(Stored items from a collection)

****

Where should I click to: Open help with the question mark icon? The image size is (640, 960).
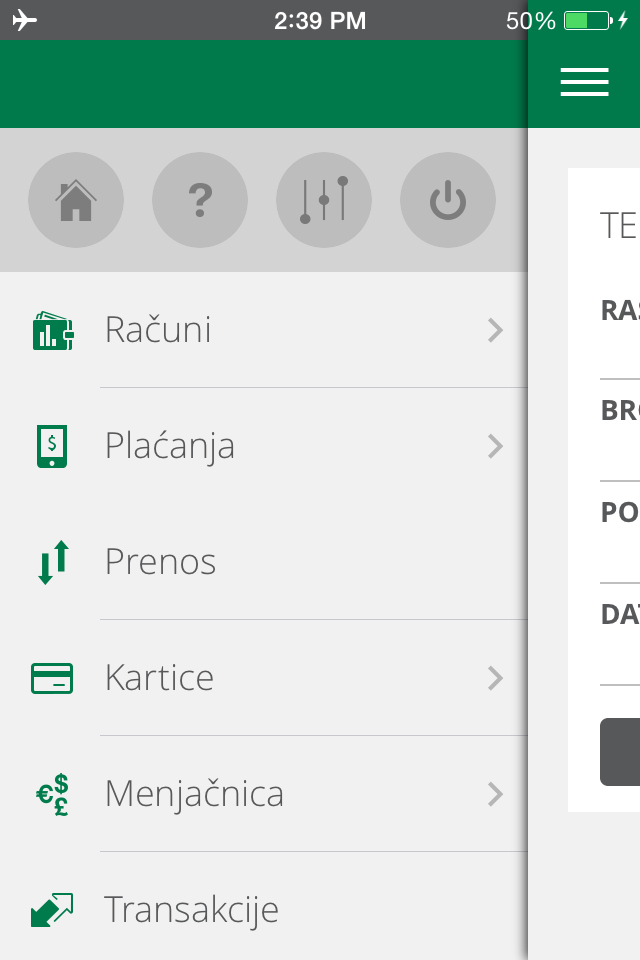point(200,201)
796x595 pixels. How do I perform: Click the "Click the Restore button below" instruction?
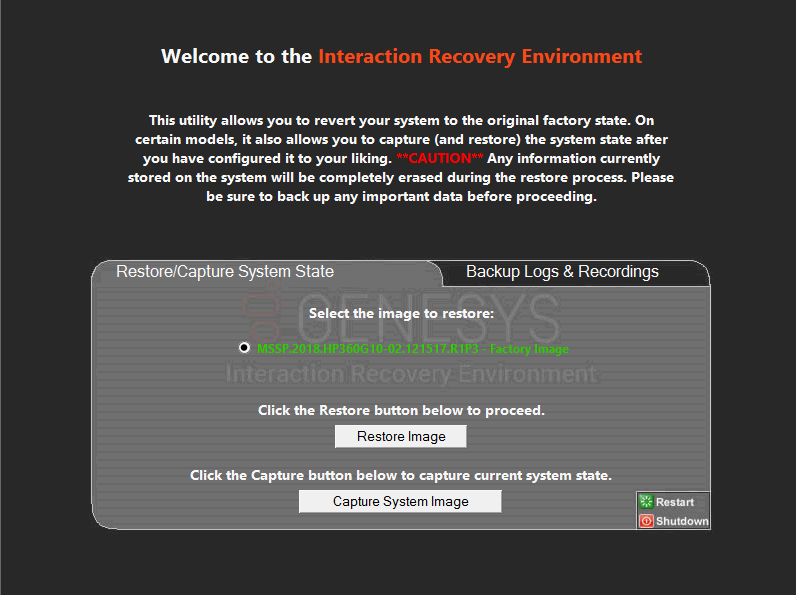[401, 410]
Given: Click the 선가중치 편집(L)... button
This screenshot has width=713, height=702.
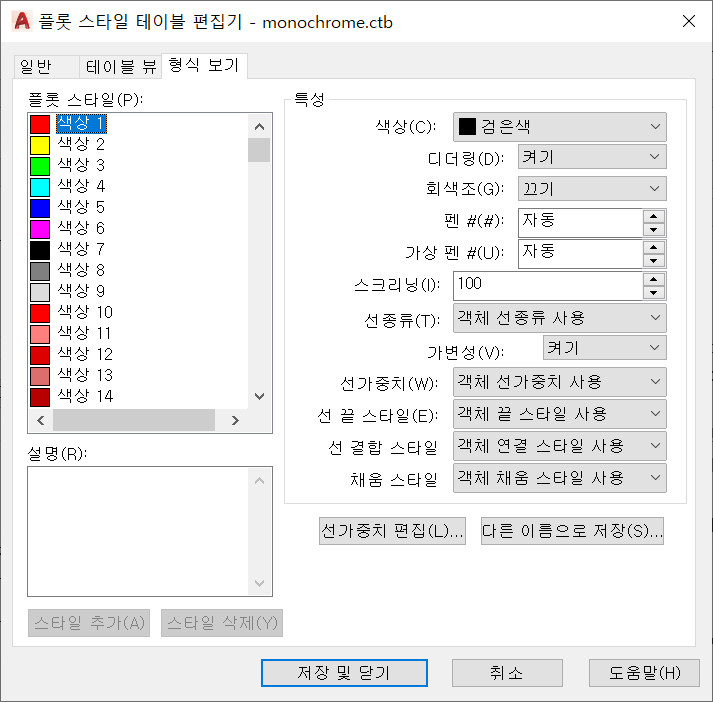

****

Prompt
Please give back the data above word for word, with no pictures included.

Solution to the exercise
Where should I click to: Open help with the question mark icon? The image size is (640, 960).
point(200,201)
796x595 pixels. How do I perform: Click the "Click the Restore button below" instruction?
[401, 410]
Given: Click the 선가중치 편집(L)... button
This screenshot has width=713, height=702.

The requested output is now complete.